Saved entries

+++++

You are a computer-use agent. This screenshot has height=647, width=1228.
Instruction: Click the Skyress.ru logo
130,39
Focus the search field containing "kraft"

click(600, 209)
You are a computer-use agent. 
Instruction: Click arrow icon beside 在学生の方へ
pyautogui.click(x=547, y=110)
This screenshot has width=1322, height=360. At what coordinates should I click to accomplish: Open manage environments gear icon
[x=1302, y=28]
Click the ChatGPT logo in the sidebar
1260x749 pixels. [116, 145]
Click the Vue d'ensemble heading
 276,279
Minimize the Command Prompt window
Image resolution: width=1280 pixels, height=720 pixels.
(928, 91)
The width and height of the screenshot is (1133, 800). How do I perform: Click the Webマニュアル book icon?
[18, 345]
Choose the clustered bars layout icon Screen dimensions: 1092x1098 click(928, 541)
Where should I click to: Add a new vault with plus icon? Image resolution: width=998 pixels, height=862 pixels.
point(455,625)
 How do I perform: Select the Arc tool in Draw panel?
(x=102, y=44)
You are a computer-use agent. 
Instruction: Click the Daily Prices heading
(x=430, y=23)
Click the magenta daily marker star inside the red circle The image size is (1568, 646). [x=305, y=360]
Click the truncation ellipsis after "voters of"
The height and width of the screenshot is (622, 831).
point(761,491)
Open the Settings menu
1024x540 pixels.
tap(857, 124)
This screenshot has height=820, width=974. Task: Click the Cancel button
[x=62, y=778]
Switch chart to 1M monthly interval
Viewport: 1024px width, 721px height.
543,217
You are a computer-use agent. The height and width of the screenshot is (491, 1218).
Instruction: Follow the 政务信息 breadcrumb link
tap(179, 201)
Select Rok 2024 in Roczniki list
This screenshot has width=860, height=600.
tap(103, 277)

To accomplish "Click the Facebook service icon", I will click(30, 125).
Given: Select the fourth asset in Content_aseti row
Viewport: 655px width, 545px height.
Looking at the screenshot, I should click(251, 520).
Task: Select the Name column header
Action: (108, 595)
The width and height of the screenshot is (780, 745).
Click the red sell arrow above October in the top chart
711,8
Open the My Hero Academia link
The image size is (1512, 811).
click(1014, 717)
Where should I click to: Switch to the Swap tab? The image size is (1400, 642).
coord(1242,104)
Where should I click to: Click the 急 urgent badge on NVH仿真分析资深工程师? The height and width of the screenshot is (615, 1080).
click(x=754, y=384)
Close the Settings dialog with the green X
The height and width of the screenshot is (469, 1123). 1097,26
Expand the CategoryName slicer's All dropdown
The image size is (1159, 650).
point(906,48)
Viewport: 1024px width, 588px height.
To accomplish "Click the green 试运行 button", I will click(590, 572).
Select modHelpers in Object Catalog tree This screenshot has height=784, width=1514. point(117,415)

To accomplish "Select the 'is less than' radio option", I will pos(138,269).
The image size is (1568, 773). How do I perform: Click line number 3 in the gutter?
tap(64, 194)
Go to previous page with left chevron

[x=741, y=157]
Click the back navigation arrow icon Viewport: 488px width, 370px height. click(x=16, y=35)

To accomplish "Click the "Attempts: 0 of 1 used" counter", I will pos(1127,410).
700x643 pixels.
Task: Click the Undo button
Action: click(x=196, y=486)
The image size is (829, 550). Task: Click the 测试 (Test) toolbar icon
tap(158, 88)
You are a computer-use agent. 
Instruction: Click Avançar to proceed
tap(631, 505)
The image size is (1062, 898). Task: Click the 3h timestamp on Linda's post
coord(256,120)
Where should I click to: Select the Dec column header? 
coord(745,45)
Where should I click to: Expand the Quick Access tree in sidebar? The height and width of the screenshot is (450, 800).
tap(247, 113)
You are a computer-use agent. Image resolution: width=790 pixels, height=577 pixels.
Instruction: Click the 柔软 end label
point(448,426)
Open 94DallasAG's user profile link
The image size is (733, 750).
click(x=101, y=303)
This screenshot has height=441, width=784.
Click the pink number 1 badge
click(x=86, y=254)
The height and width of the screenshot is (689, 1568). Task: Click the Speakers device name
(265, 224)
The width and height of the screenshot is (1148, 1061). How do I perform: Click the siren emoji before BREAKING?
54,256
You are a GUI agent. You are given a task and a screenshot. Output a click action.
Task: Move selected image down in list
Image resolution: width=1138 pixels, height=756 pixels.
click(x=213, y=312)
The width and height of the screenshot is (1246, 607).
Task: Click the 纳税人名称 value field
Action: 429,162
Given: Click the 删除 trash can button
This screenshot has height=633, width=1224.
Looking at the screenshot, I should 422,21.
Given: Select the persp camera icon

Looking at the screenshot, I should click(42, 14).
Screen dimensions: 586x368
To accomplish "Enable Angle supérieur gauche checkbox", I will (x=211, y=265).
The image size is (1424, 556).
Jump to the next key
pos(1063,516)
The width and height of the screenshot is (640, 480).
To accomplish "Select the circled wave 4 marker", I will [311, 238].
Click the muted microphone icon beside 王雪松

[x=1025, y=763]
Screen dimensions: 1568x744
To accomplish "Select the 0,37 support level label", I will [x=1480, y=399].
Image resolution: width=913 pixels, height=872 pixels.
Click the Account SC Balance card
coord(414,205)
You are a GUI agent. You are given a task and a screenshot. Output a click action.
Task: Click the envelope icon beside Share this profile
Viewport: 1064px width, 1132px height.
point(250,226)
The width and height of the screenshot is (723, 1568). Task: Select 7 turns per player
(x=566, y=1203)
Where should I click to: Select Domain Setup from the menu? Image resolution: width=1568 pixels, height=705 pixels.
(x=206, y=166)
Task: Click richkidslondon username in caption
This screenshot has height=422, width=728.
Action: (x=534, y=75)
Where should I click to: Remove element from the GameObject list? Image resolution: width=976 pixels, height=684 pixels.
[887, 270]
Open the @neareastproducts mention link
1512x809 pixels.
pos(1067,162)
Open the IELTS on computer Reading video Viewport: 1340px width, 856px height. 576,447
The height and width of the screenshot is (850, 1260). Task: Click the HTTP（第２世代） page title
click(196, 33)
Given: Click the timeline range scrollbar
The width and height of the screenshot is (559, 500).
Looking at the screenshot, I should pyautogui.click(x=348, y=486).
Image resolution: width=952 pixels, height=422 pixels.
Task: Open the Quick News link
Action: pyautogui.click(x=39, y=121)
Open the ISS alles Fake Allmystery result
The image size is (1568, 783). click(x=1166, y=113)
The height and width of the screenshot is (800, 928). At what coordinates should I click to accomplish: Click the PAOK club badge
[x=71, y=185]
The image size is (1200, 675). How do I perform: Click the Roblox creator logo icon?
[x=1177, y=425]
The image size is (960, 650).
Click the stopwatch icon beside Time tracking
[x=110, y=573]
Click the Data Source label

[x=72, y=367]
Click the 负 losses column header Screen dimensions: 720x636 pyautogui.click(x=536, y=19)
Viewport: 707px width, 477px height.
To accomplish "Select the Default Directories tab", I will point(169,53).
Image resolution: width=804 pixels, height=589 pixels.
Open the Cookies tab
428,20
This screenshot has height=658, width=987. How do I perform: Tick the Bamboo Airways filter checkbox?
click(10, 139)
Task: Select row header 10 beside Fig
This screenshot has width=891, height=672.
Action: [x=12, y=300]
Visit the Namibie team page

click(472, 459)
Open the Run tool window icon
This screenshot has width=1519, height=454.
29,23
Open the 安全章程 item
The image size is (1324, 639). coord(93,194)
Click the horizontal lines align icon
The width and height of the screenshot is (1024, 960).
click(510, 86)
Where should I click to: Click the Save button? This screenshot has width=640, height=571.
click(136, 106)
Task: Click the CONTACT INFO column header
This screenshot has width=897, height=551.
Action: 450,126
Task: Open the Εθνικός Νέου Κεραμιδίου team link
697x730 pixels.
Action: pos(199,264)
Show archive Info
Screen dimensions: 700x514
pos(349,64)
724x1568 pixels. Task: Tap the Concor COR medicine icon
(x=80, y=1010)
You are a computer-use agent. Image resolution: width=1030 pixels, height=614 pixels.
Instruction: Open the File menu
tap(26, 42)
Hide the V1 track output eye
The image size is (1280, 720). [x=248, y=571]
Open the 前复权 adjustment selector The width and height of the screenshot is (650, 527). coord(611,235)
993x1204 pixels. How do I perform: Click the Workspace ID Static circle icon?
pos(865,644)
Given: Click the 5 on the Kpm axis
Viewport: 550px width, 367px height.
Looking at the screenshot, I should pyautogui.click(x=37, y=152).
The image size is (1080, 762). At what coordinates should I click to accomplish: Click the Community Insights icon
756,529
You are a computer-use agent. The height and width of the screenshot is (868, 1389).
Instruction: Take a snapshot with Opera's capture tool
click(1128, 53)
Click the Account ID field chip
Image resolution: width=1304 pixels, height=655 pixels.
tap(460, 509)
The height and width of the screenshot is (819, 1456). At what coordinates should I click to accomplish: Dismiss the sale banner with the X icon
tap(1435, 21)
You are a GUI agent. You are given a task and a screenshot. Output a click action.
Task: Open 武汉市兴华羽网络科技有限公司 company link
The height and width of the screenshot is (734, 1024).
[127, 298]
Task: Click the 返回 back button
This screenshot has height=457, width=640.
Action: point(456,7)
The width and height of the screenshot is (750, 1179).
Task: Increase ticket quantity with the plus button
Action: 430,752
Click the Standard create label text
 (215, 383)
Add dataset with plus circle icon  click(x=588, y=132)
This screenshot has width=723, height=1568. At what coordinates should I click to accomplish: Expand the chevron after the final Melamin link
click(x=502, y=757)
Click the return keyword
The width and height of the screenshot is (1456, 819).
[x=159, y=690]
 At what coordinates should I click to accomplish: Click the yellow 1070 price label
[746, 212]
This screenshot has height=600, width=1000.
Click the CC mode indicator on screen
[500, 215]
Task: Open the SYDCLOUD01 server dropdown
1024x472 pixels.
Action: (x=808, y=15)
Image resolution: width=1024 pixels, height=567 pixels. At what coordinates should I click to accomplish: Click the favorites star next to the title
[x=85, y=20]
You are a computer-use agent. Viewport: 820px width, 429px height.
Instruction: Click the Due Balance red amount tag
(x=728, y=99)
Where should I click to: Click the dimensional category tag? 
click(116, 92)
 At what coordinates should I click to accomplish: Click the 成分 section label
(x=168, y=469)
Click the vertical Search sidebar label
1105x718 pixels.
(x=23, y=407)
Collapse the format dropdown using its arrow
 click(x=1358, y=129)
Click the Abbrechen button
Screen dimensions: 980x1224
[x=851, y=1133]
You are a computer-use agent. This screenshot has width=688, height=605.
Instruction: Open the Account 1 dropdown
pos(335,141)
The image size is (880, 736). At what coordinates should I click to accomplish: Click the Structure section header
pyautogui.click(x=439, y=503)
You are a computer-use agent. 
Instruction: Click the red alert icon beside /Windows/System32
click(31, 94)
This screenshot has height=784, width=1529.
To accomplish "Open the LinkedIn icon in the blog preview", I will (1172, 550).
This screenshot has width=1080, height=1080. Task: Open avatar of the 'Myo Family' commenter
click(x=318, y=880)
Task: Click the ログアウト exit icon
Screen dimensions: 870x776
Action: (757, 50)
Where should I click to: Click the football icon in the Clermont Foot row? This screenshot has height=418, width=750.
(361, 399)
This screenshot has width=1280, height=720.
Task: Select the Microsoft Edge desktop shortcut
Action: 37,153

+++++

### What you should do
Begin at the first line of the entries above and copy every line exactly, ending with the line that contains "Click the truncation".

### Written response
You are a computer-use agent. This screenshot has height=647, width=1228.
Instruction: Click the Skyress.ru logo
130,39
Focus the search field containing "kraft"

click(600, 209)
You are a computer-use agent. 
Instruction: Click arrow icon beside 在学生の方へ
pyautogui.click(x=547, y=110)
This screenshot has width=1322, height=360. At what coordinates should I click to accomplish: Open manage environments gear icon
[x=1302, y=28]
Click the ChatGPT logo in the sidebar
1260x749 pixels. [116, 145]
Click the Vue d'ensemble heading
 276,279
Minimize the Command Prompt window
Image resolution: width=1280 pixels, height=720 pixels.
(928, 91)
The width and height of the screenshot is (1133, 800). How do I perform: Click the Webマニュアル book icon?
[18, 345]
Choose the clustered bars layout icon Screen dimensions: 1092x1098 click(928, 541)
Where should I click to: Add a new vault with plus icon? Image resolution: width=998 pixels, height=862 pixels.
point(455,625)
 How do I perform: Select the Arc tool in Draw panel?
(x=102, y=44)
You are a computer-use agent. 
Instruction: Click the Daily Prices heading
(x=430, y=23)
Click the magenta daily marker star inside the red circle The image size is (1568, 646). [x=305, y=360]
Click the truncation ellipsis after "voters of"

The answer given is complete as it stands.